### [Raw data]

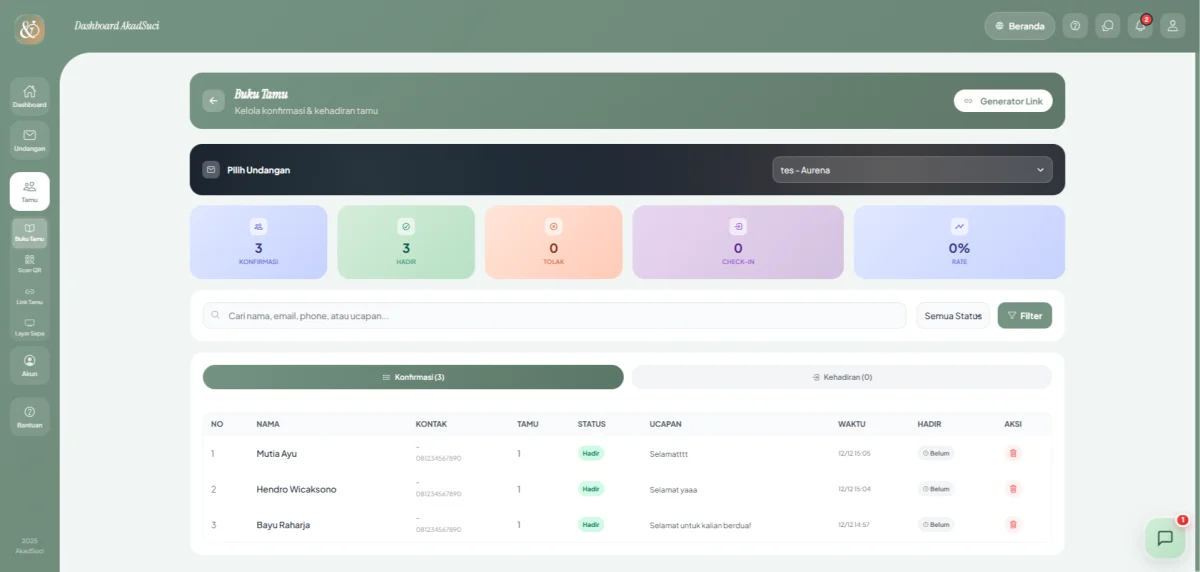
Task: Open Link Tamu in the sidebar
Action: 29,295
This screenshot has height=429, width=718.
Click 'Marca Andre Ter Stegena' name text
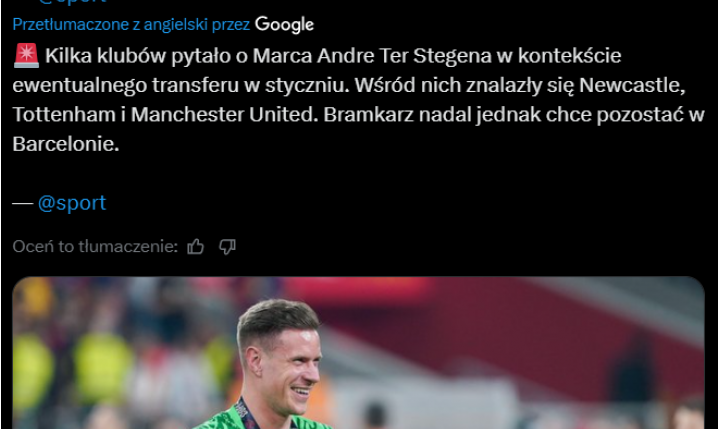point(372,56)
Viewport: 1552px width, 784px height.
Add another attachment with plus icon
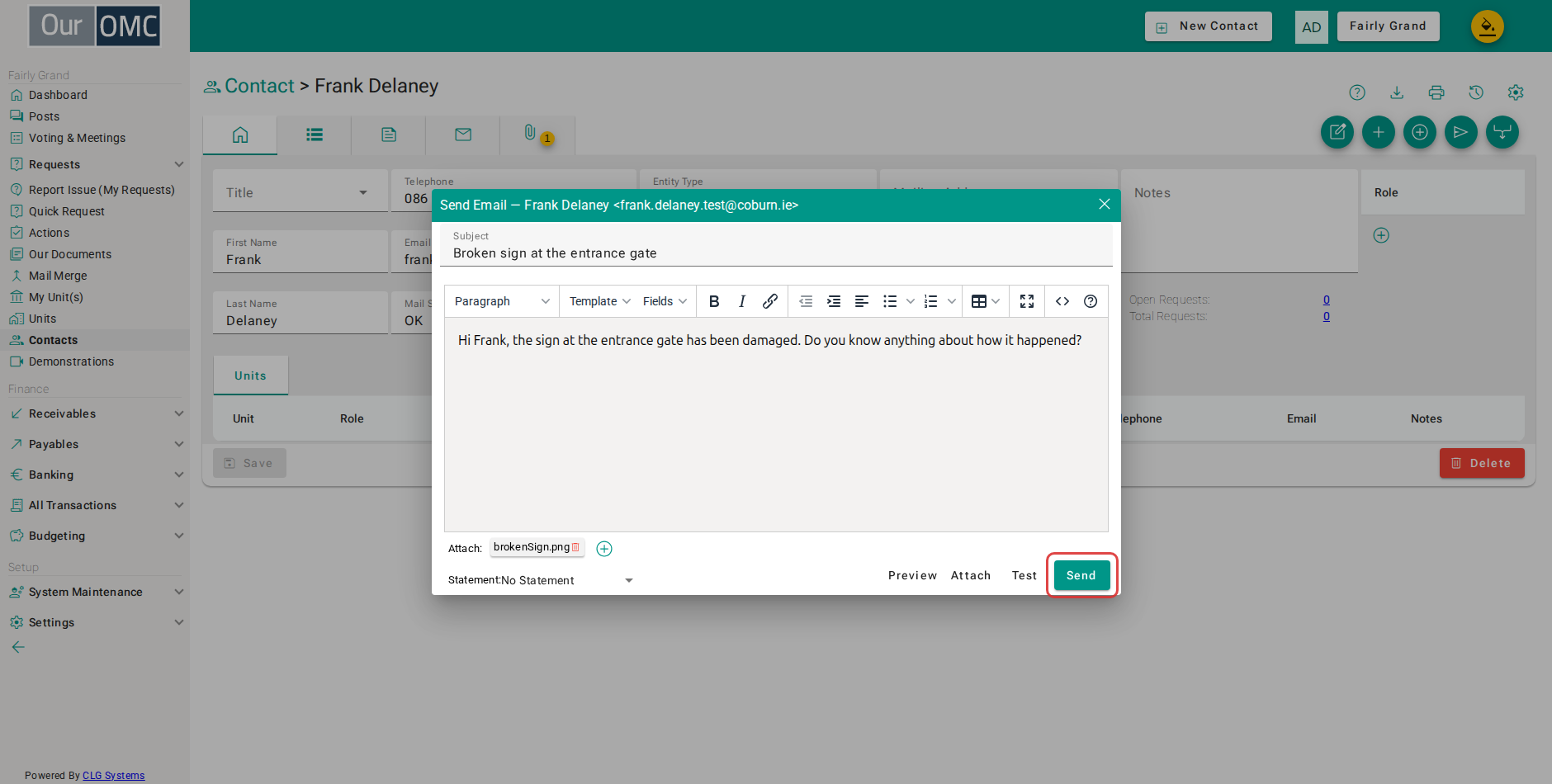604,549
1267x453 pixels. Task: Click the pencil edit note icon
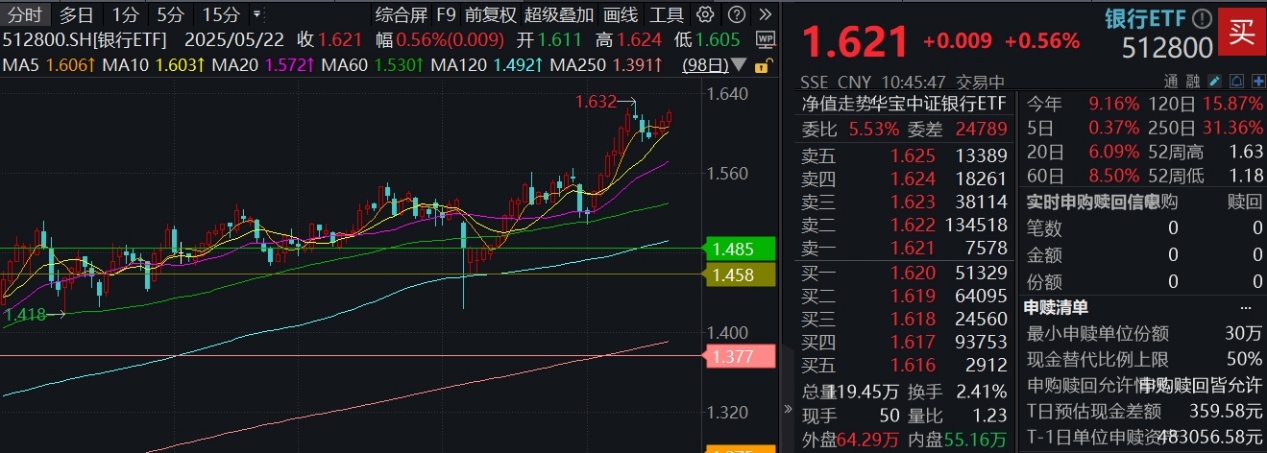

### [Exercise objective]
The expected output is exactly the lines from the one containing "Viewport: 1552px width, 784px height." through the last line of the listing, both included, with every picture left out.

### [Reply to the task]
Viewport: 1552px width, 784px height.
Add another attachment with plus icon
604,549
1267x453 pixels. Task: Click the pencil edit note icon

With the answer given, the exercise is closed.